*Required task:*
Express the listing below as a JSON array of strings, one per line, with blank lines dropped and the pictures omitted.

*Records for the exercise:*
▽
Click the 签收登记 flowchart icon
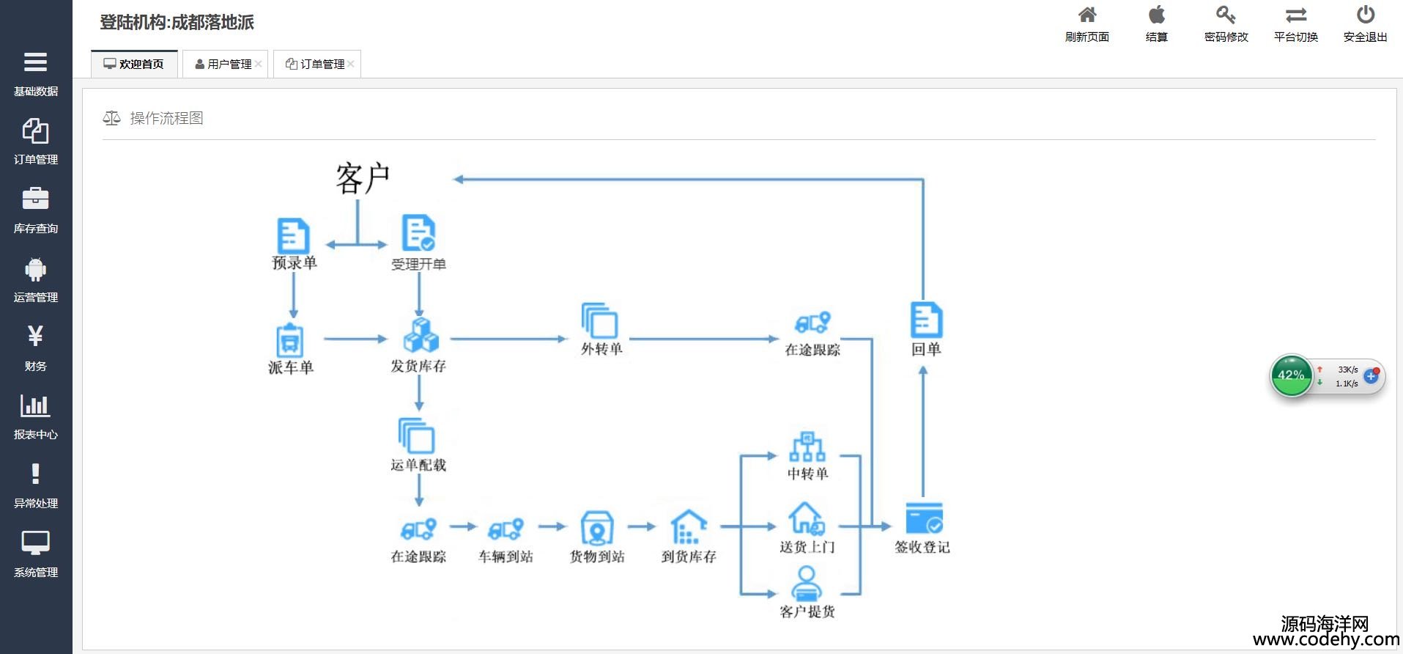Viewport: 1403px width, 654px height. click(x=923, y=519)
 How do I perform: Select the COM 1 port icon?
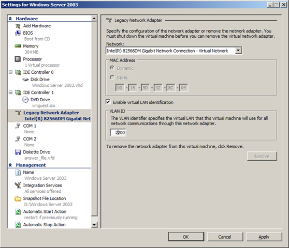pos(18,126)
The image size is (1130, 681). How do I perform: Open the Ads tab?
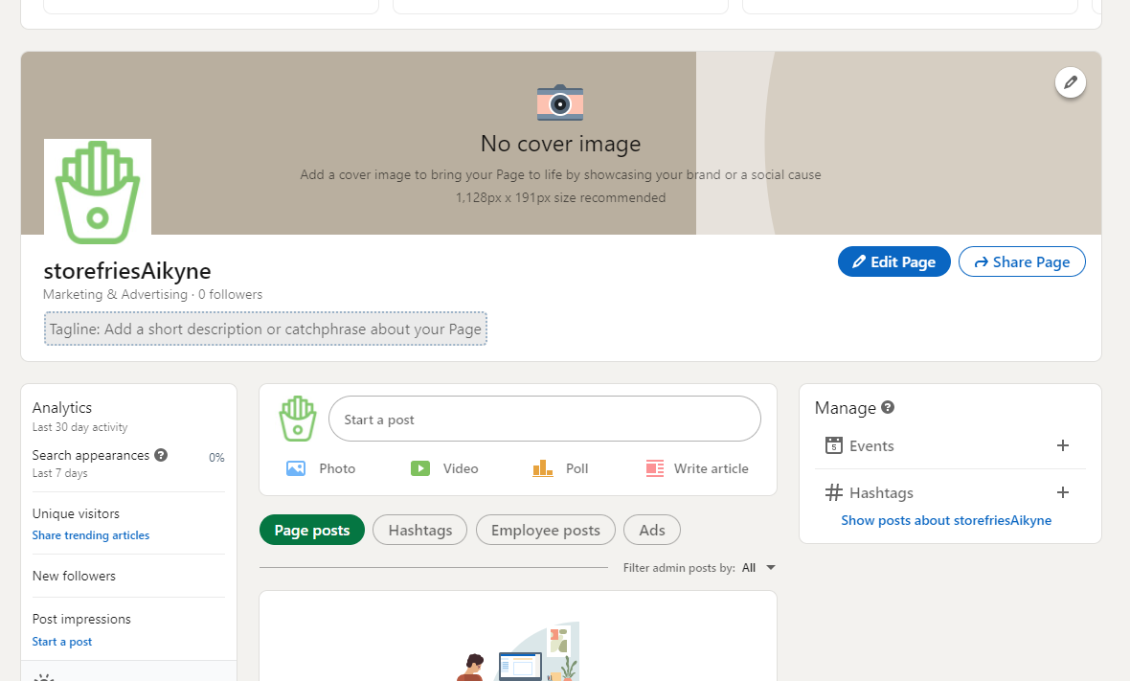tap(652, 530)
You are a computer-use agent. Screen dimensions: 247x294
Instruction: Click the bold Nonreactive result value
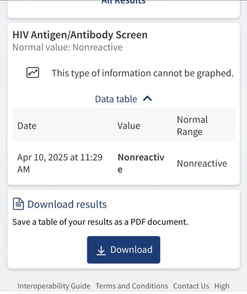[141, 163]
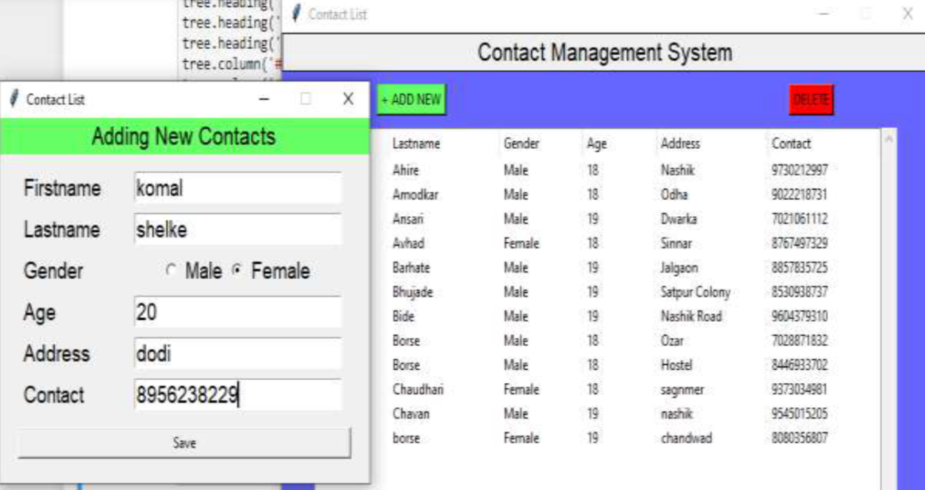Click into the Lastname field with shelke

click(x=237, y=230)
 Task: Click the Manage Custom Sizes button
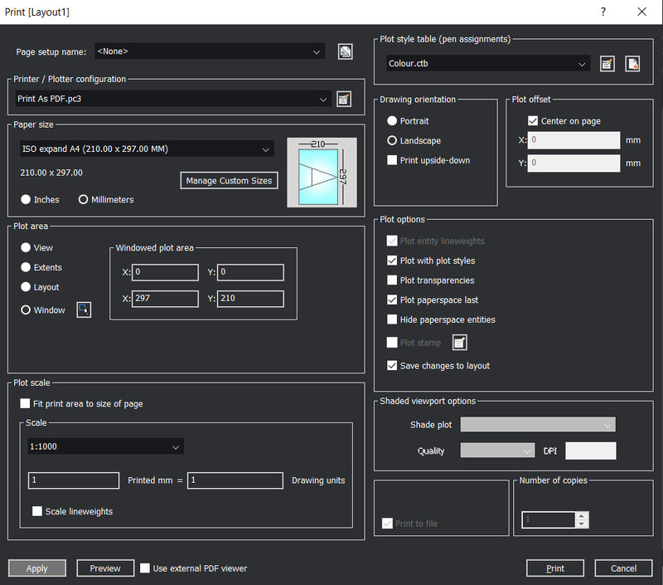click(229, 181)
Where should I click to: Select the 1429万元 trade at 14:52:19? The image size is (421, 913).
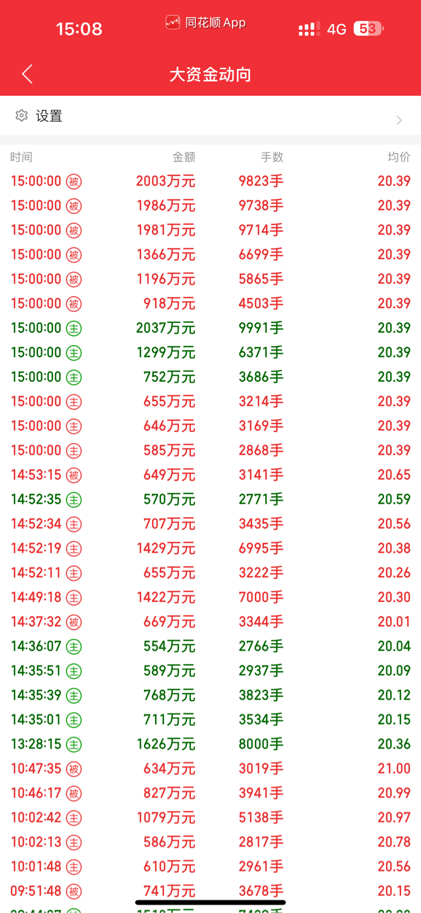(211, 548)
△
*The answer:*
[
  "Click the 签收登记 flowchart icon",
  "Viewport: 1403px width, 654px height. click(x=923, y=519)",
  " How do I perform: Select the COM 1 port icon?",
  "pos(18,126)",
  "The image size is (1130, 681). How do I perform: Open the Ads tab?",
  "tap(652, 530)",
  "You are a computer-use agent. Screen dimensions: 247x294",
  "Instruction: Click the bold Nonreactive result value",
  "[141, 163]",
  "Click into the Lastname field with shelke",
  "click(x=237, y=230)",
  " Task: Click the Manage Custom Sizes button",
  "click(229, 181)",
  "Where should I click to: Select the 1429万元 trade at 14:52:19? The image size is (421, 913).",
  "(211, 548)"
]